▶ _Quoted passage_:
↓

# Wine & Cheese Tasting



## foodisfood (Nov 11, 2008)

So I signed up to go to a wine & cheese tasting at this place in Cambridge, MA called Formaggio's Kitchen (ever heard of it?). I have always been curious to do this due to my love for cheese (not so much wine), and I hear that it is really a great time and quite an experience. Can anyone give me some feedback or things to look for when doing this? I am not a huge fan of wine (although I don't mind it) but I think that going into it with an open mind and pallet I will be much more apt to fully enjoy it... am I wrong?

Thanks guys!

- Steven J.


----------



## Andy M. (Nov 11, 2008)

You are not wrong.  Tastings can be a fun and educational experience.  

Start with milder cheeses and lighter white wines and work your way up to sharper cheeses and heavy reds.

Ask questions and do some comparing of similar items if possible.  e.g. several types of blue cheeses or different merlots, etc.


----------



## dkcook (Nov 11, 2008)

If the organizers know what they are doing, they should get you going in the right direction.  Usually they will set up the event as Andy stated, starting with the lightest white wines and hopefully the foods that match well with each one all the way through dessert wines.  Have fun and learn alot!


----------



## ChefJune (Nov 11, 2008)

The people at Formaggio Kitchen _really_ know what they are doing when it comes to cheese.  If they know half as much about wine, you will be in for a great learning and tasting experience.  Take notes and ask questions.

And remember there is no right or wrong thing to taste, when it comes to wine.  What YOU taste is correct. Everyone tastes differently.

↑

▶ _Tasks_:
1 > Please quote the wine and cheese tasting thread from "- Steven J." up to and including "different merlots, etc.".
2 > List the usernames that appear in the post headers of the wine and cheese tasting thread.
3 > Carry on the wine and cheese tasting thread from its last post onward.

▶ _Dataset excerpt_:
↓

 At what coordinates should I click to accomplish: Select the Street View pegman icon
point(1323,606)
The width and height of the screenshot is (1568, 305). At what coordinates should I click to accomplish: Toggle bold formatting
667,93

↑

▶ _Per-task outputs_:
1 >
- Steven J.


----------



## Andy M. (Nov 11, 2008)

You are not wrong.  Tastings can be a fun and educational experience.  

Start with milder cheeses and lighter white wines and work your way up to sharper cheeses and heavy reds.

Ask questions and do some comparing of similar items if possible.  e.g. several types of blue cheeses or different merlots, etc.

2 > foodisfood, Andy M., dkcook, ChefJune

3 >
----------



## ChefJune (Nov 11, 2008)

...and by the way, it's your _palate_ that is connected to taste.  

There are three different words that sound the same, are spelled differently and mean completely different things:
palate -- the roof of your mouth, that affects speech and taste
palette -- what an artist mixes paints on
pallet -- (sometimes called a skid) is a flat transport structure that supports goods in a stable fashion while being lifted by a forklift or other jacking device


----------



## QSis (Nov 11, 2008)

ooooo, I would LOVE to go to a cheese-tasting at Formaggio's Kitchen!

Taste as many as you can, and bring your wallet!

Have fun, Stephen!

Lee


----------



## elaine l (Nov 11, 2008)

QSis, you and I are close enough to join him!  Have fun Stephen.  Let us know how it was.


----------



## QSis (Nov 11, 2008)

The thought did occur to me, elaine!  

Lee


----------



## foodisfood (Nov 12, 2008)

elaine l said:


> QSis, you and I are close enough to join him!  Have fun Stephen.  Let us know how it was.



Why don't you!?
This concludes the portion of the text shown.